- **Exercise prompt**: From the line containing "Task: Click the green" through the last line of the entries below, transcribe each line exactly, excluding any picture.

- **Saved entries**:
↓↓↓

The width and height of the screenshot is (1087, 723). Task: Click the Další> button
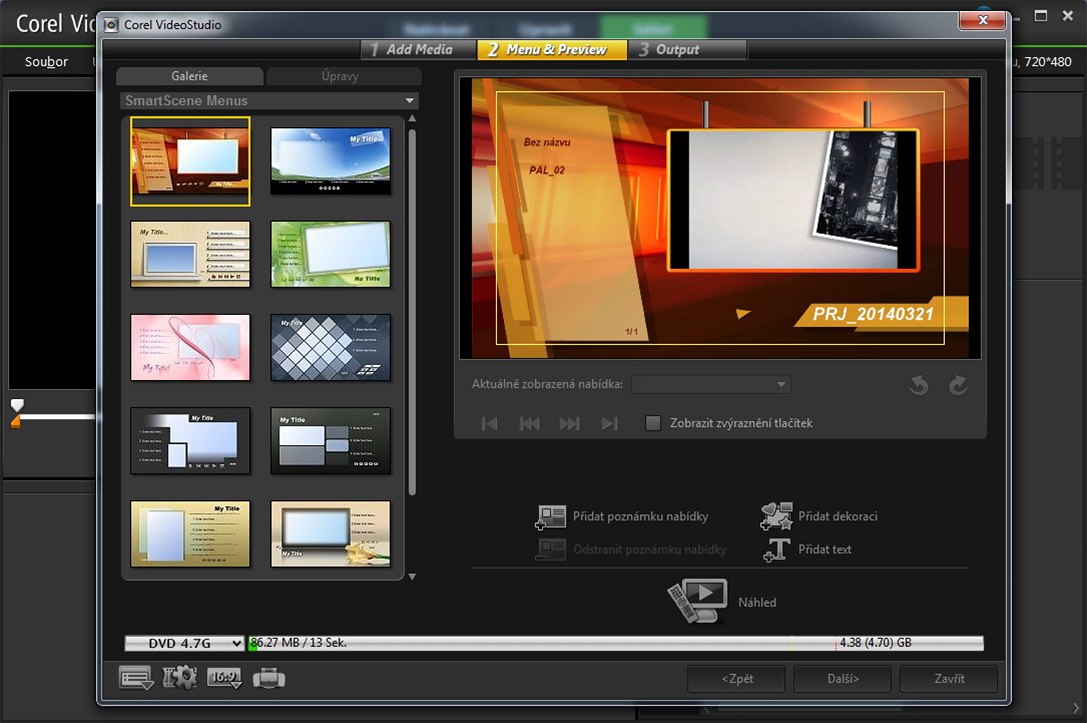pos(842,678)
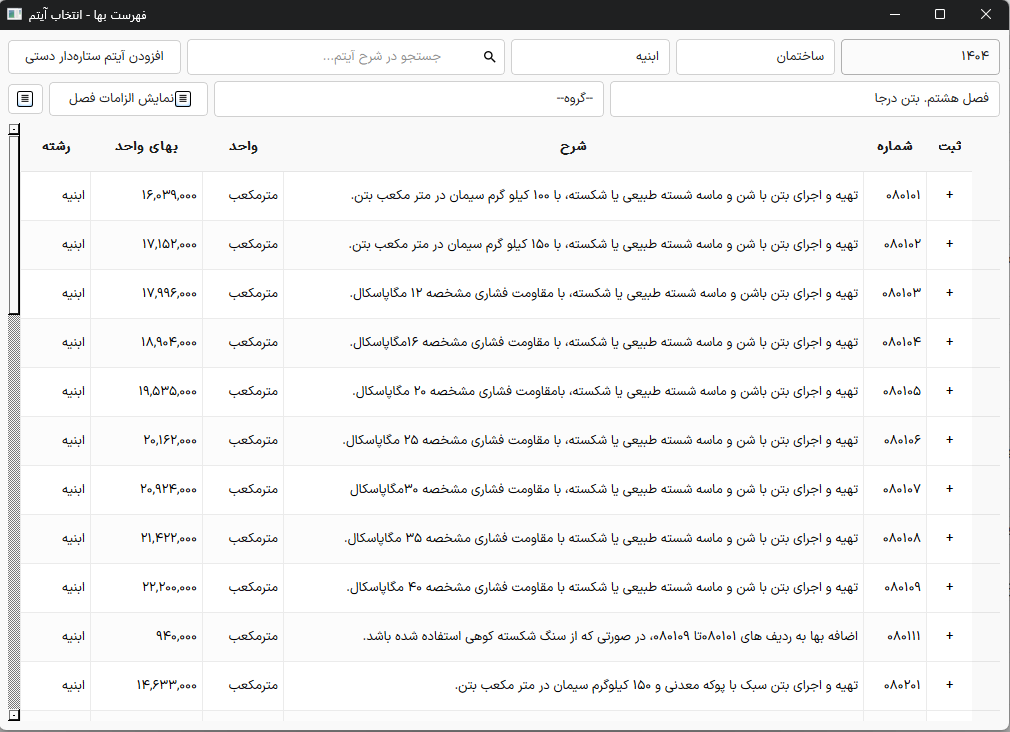Click the list icon button beside نمایش الزامات فصل
This screenshot has height=732, width=1010.
click(x=25, y=99)
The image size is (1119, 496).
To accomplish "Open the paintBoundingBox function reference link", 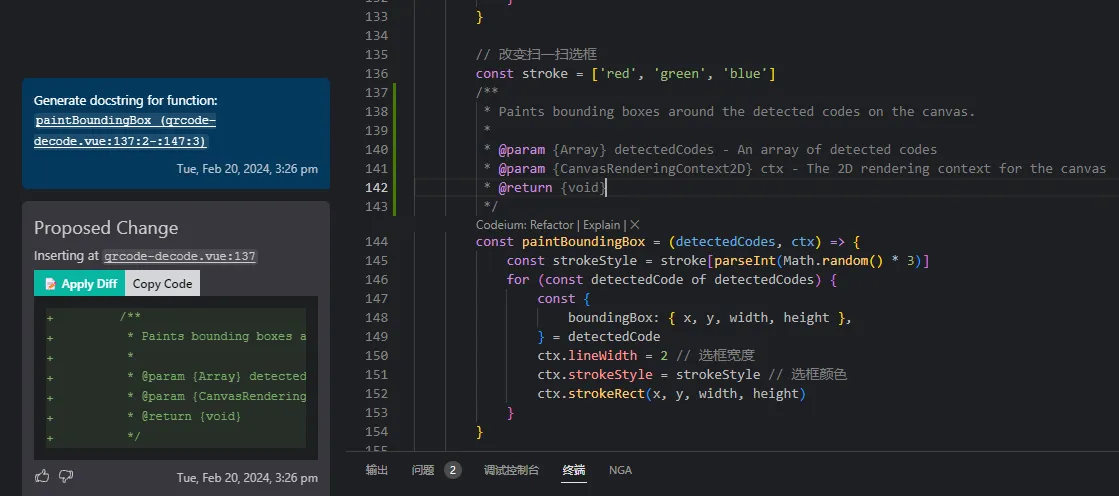I will (x=126, y=131).
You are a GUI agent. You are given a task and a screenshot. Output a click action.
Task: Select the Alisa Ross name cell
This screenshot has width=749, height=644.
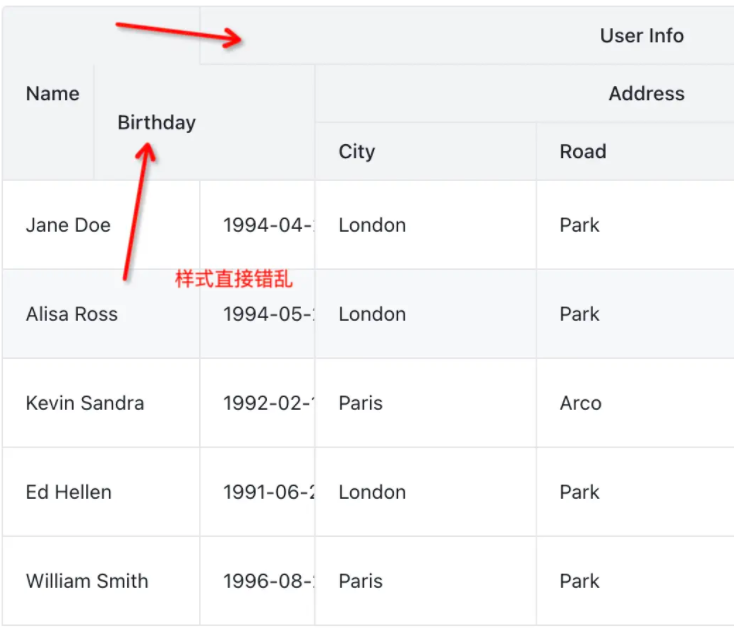(x=72, y=314)
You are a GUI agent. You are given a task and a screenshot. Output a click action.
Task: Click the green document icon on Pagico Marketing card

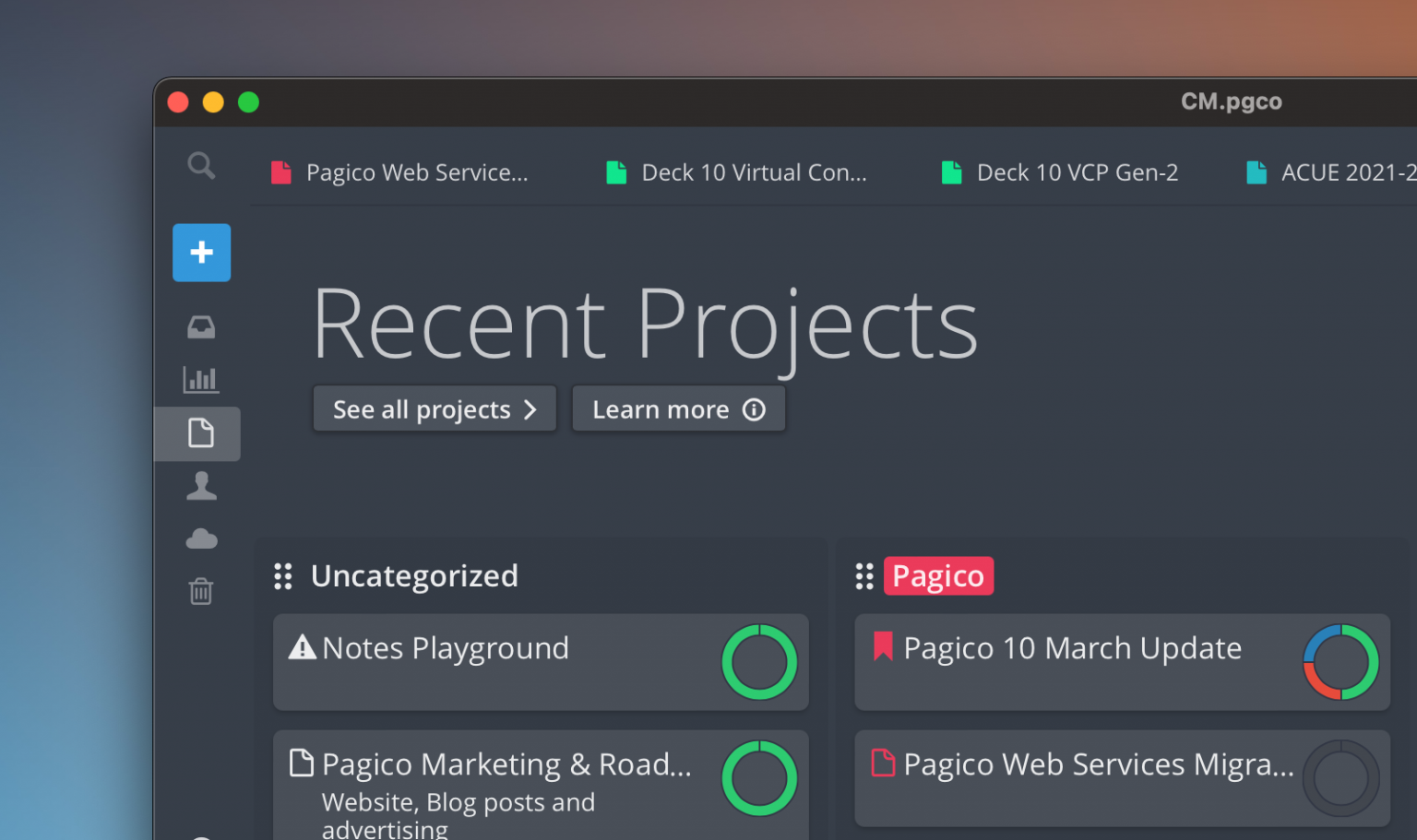tap(301, 763)
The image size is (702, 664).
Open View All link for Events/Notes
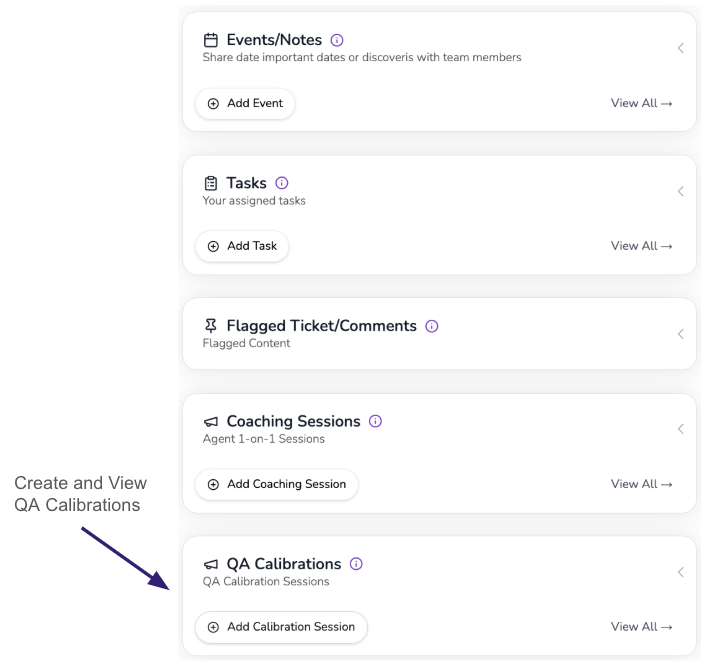(641, 103)
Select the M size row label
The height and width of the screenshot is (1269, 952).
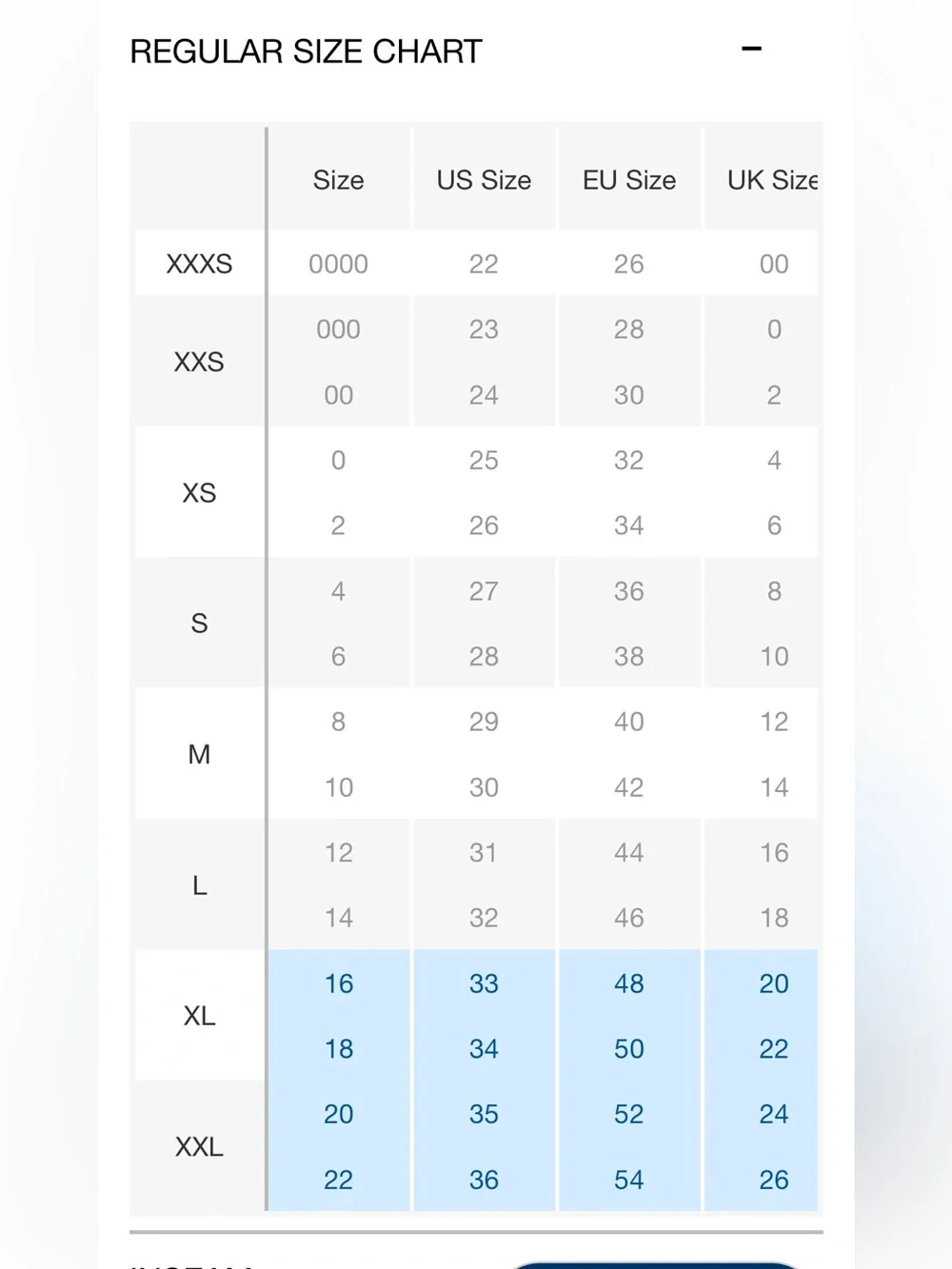tap(199, 754)
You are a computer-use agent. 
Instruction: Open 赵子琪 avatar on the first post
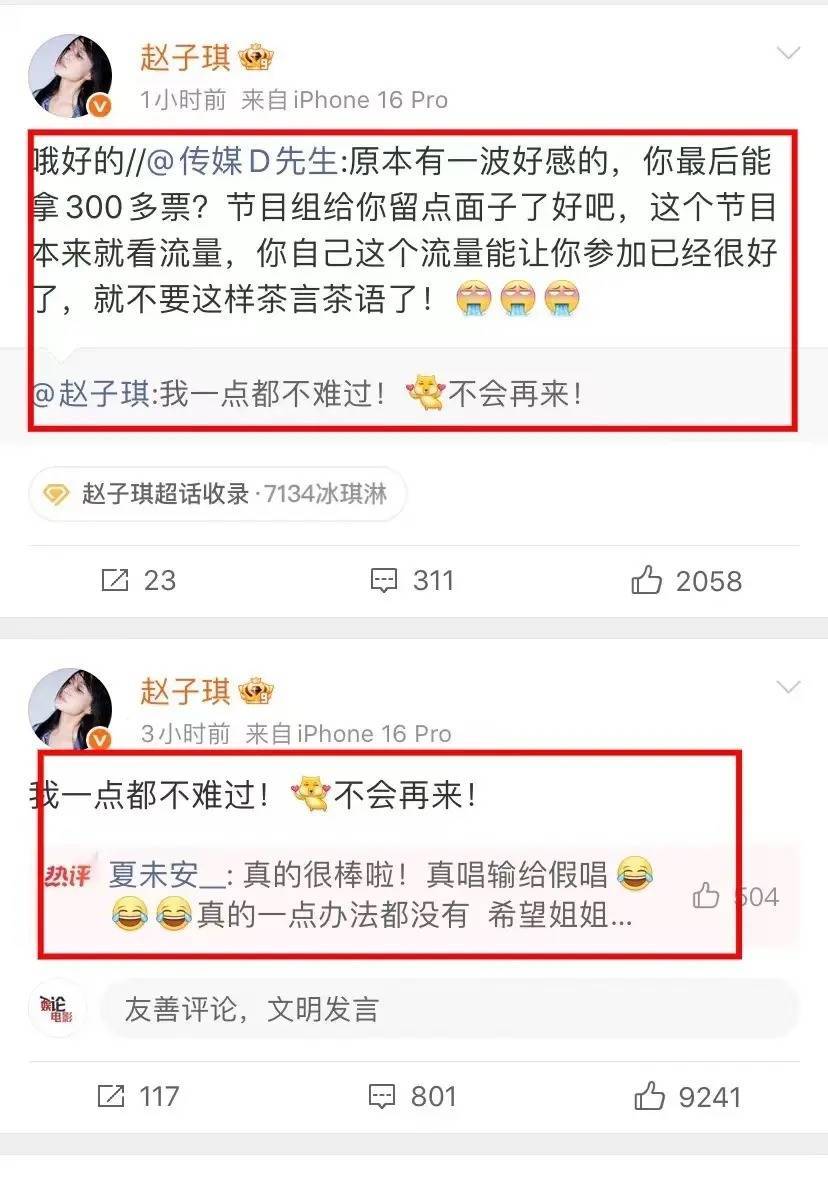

↑↑↑

- **Result of the exercise**:
Task: Click the green document icon on Pagico Marketing card

tap(301, 763)
The image size is (702, 664).
Open View All link for Events/Notes
(641, 103)
Select the M size row label
The height and width of the screenshot is (1269, 952).
tap(199, 754)
You are a computer-use agent. 
Instruction: Open 赵子琪 avatar on the first post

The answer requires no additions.